Il saltarello è caratterizzato da semplici salti con i piedi e movimenti con le braccia accompagnati dal suono degli strumenti tipici. Nell’esecuzione musicale vengono interpretate piccole cellule melodiche in sintonia fra i suonatori. I ballerini eseguono invece in stretta relazione tra loro dei moduli variamente organizzati. La maggior parte dei repertori consiste in balli di coppia ma anche a quattro persone, in cerchio e processionali. Suonatori e ballerini compongono una ritmica corrispondente fra danza e musica.

Danze popolari, la ballarella ciociara

In Ciociaria è invece diffusa la ballarella. È un tipo di danza affine ad alcune forme di saltarello o di tarantella ma con molte varianti locali. Vi è un modello ballato per lo più in coppia, basato sul ballo frontale, giro grande e giri sottobraccio. Della stessa versione vi è un modello danzato a due coppie, più figurato e coreograficamente variato.

La versione a “bassadanza” è eseguita con continui giri a passi camminati, con eventuali avanzamenti e indietreggiamenti radiali. La forma a quattro ballerini di questo secondo modello prevede alcune figure ripetute ciclicamente, a rotazione. Spesso, quando le figurazioni coreografiche sono molte, sono comandate da un corifeo. Un’altra versione era il ballo della Teretecca. In esso si utilizzava una tavola di legno con attaccati dei ferri che, se percossi, producevano un suono particolare e ritmato.

Festival del folklore e delle danze popolari

Forse sembra strano ma anche le danze popolari hanno i loro festival. Principalmente sui Monti Lepini che sono diventati un centro di attrazione per i gruppi folkloristici dei cinque continenti. A Norma nella terza settimana di agosto si tiene il “Norbensis Festival”. A Cori, nella seconda settimana di luglio, abbiamo il “Festival della Collina”. Uno spettacolo di folklore dove spicca l’esibizione degli sbandieratori locali. A Segni, nel “Latium Festival”, vengono interpretate musiche e danze popolari e di strada per una cultura della pace. Come si vede, anche nel folklore romano-laziale, la fusion è di casa.

Non è da meno la Ciociaria con il “Festival del Folklore” di Castro dei Volsci, dove è immancabile la presenza del “Gruppo Folk della Città di Castro”. L’area del Cornicolano, organizza annualmente il “Festival internazionale del folklore sabino-cornicolano” di Sant’Angelo Romano. In tale manifestazione è abituale la presenza del “Gruppo Folk Monte Patulo”. Senza dimenticare l’agro falisco con il “Festival gruppi folk” di Faleria e il gruppo locale “La frustica”.

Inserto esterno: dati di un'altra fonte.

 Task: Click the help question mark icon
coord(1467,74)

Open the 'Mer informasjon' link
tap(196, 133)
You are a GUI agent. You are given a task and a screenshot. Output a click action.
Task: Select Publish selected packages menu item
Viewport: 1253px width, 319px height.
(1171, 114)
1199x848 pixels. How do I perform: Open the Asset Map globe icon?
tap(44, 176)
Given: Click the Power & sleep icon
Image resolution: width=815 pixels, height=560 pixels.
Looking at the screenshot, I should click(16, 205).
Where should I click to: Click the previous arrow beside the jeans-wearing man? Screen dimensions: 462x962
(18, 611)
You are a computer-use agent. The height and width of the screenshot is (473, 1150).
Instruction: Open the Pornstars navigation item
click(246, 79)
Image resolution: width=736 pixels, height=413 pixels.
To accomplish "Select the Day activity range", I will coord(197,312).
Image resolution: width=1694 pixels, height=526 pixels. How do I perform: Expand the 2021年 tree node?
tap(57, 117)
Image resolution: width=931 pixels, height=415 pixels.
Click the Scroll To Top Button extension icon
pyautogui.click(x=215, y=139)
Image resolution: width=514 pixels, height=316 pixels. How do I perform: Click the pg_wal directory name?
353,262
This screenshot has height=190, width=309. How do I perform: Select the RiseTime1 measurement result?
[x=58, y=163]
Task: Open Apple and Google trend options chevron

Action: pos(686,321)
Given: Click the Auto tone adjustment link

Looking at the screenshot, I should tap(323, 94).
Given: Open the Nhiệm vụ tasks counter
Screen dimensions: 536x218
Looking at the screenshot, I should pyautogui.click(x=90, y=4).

Trasferendoci alla Tuscia (provincia di Viterbo), sono messe in piedi performance di danza del tutto particolari ad alta specificità storica e culturale. Il principale si tiene a Tarquinia, nell’ambito di “Carnevalando”. Almeno lo si teneva nei carnevali di epoca “pre-Covid”. Negli ultimi anni vi ha partecipato l’Associazione Culturale “Folklandia” di Genzano di Roma. I suoi componenti sono usi a ballare con meravigliosi costumi variopinti genzanesi del secolo scorso. Da citare la partecipazione del gruppo “La Mandragola”, con le sue danze e le sue musiche del XV secolo.